__Task inputs__
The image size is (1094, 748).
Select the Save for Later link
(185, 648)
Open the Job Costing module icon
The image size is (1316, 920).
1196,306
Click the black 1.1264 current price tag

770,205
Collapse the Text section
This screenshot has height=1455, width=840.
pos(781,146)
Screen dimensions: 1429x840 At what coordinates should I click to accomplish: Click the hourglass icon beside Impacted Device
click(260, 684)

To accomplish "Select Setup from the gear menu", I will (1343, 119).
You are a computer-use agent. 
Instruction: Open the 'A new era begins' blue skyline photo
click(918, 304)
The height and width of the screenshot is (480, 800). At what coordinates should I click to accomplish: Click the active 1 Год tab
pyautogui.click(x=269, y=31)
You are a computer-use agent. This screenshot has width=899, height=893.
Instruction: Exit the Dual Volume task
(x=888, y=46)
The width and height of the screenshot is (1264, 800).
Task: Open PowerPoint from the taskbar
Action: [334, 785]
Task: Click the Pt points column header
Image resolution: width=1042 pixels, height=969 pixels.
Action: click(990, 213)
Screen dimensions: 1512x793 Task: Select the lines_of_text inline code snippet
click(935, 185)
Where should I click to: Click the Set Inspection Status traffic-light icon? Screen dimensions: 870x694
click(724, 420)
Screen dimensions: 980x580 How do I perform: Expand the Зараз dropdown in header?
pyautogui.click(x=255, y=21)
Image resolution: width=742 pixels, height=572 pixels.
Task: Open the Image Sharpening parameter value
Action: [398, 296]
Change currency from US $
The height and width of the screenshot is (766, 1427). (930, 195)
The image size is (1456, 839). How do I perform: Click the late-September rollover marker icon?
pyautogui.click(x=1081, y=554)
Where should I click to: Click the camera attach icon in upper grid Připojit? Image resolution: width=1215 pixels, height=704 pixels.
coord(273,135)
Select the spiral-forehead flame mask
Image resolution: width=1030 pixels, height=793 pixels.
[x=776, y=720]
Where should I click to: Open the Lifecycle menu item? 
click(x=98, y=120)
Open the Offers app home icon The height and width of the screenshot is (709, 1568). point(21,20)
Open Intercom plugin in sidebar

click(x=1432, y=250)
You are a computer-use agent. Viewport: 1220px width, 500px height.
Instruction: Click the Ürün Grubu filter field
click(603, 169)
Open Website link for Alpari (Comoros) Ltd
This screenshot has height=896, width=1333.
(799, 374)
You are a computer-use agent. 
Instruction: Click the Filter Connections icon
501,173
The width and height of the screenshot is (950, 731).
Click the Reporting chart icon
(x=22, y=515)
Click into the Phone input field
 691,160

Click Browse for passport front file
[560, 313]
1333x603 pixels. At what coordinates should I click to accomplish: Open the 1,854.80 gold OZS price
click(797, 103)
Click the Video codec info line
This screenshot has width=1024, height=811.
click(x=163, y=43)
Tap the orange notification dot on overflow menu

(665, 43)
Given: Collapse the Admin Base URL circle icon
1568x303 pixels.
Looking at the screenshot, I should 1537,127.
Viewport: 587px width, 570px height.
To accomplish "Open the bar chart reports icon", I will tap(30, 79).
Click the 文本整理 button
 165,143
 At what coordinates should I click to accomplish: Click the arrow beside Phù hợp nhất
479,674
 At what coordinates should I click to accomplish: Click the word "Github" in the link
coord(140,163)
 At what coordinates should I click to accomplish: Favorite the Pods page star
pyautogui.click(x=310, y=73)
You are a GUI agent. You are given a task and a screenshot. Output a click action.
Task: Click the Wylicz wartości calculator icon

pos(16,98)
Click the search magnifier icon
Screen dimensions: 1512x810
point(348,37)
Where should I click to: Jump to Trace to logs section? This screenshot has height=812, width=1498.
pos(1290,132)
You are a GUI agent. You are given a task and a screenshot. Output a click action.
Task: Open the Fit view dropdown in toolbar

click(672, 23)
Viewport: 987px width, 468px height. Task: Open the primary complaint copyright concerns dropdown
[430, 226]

__The exercise__
Copy out the lines of the records starting at the one containing "Change currency from US $" and ending at the one containing "click(x=98, y=120)", both included, without any changes.

__Output__
Change currency from US $
The height and width of the screenshot is (766, 1427). (930, 195)
The image size is (1456, 839). How do I perform: Click the late-September rollover marker icon?
pyautogui.click(x=1081, y=554)
Where should I click to: Click the camera attach icon in upper grid Připojit? Image resolution: width=1215 pixels, height=704 pixels.
coord(273,135)
Select the spiral-forehead flame mask
Image resolution: width=1030 pixels, height=793 pixels.
[x=776, y=720]
Where should I click to: Open the Lifecycle menu item? 
click(x=98, y=120)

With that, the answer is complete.